Houben: “Every field has its own conventions on the meaning of terms. Take sports researchers. The type of rain they call drizzle could be called mist or steady rain by researchers in other fields. If these researchers use each other’s data, the terms need to be clearly defined. You can‘t just store data in a repository without considering aspects like this. Conversely, if you use someone else's data, you must be aware of differences in interpretation between disciplines. Researchers will have to get used to each other and then to each other’s fields before data exchange becomes efficient.”
That sounds a bit onerous. Will standards for storing data be developed?
Houben: “I think it will be a combination. You must be careful not to ‘over-standardise’ or ‘over-automate’. You‘ll always need personal contact to interpret certain data (tricky data) correctly. In many cases, you will have to safeguard the privacy of the trial subjects, while also divulging certain details. The data must be meaningful to other researchers. You'll often need to weigh this up. What needs to be published and what doesn’t?”
We mentioned government-funded research. According to the National Open Science Plan, it must always be published. The rule doesn‘t apply to research funded by industry, as company interests are at stake. But there’s a large grey area in between. Researchers are paid by the government and use university facilities. So, all research conducted at a university is partly government-funded. How will you deal with this grey area?

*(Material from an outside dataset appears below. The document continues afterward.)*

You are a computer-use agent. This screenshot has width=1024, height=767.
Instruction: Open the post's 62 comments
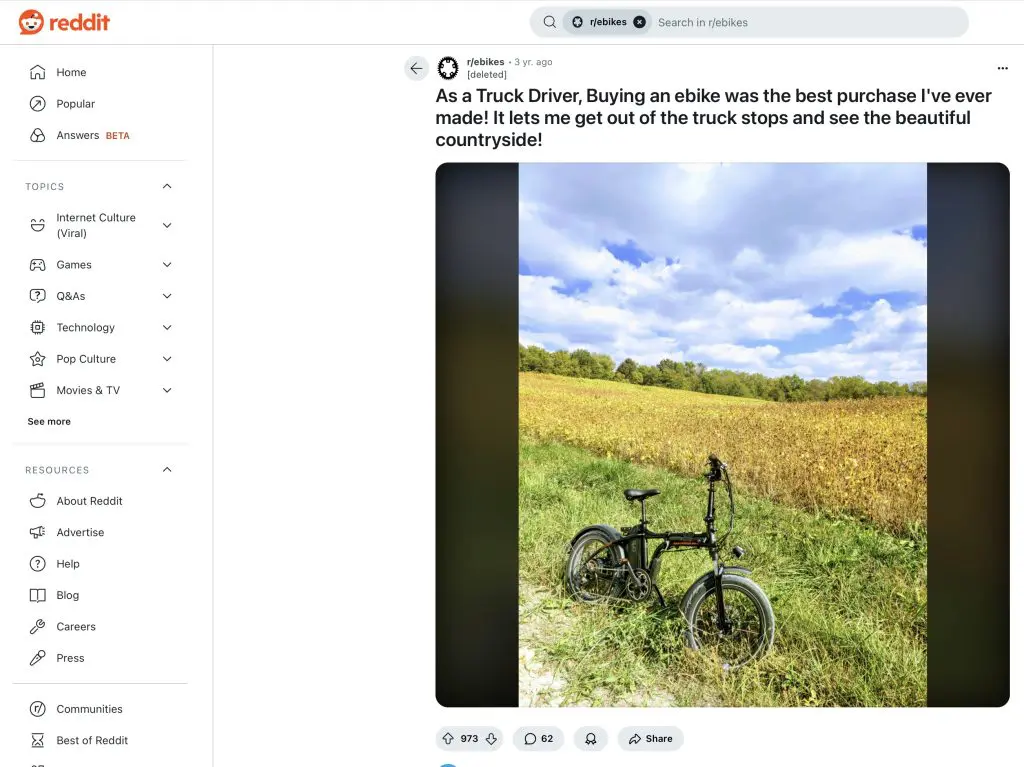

Van Wezenbeek: “The plan states that all research must in principle be made public. This can be overridden if there are good reasons for not revealing findings, such as company interests. But open access is the default setting. Data should be “as open as possible, as closed as necessary,” as we put it.
This article was also published in Delft Outlook, the scientific magazine of TU Delft.
Wilma van Wezenbeek (1967) is Director of TU Library. She is also Programme Manager open access at VSNU and lead author of the report National Plan Open Science.
Geert-Jan Houben (1963) is Professor web information systems and Director of Education at the EEMCS faculty. He is also scientific director of Delft Data Science and holder of the KIVI chair Big Data Science.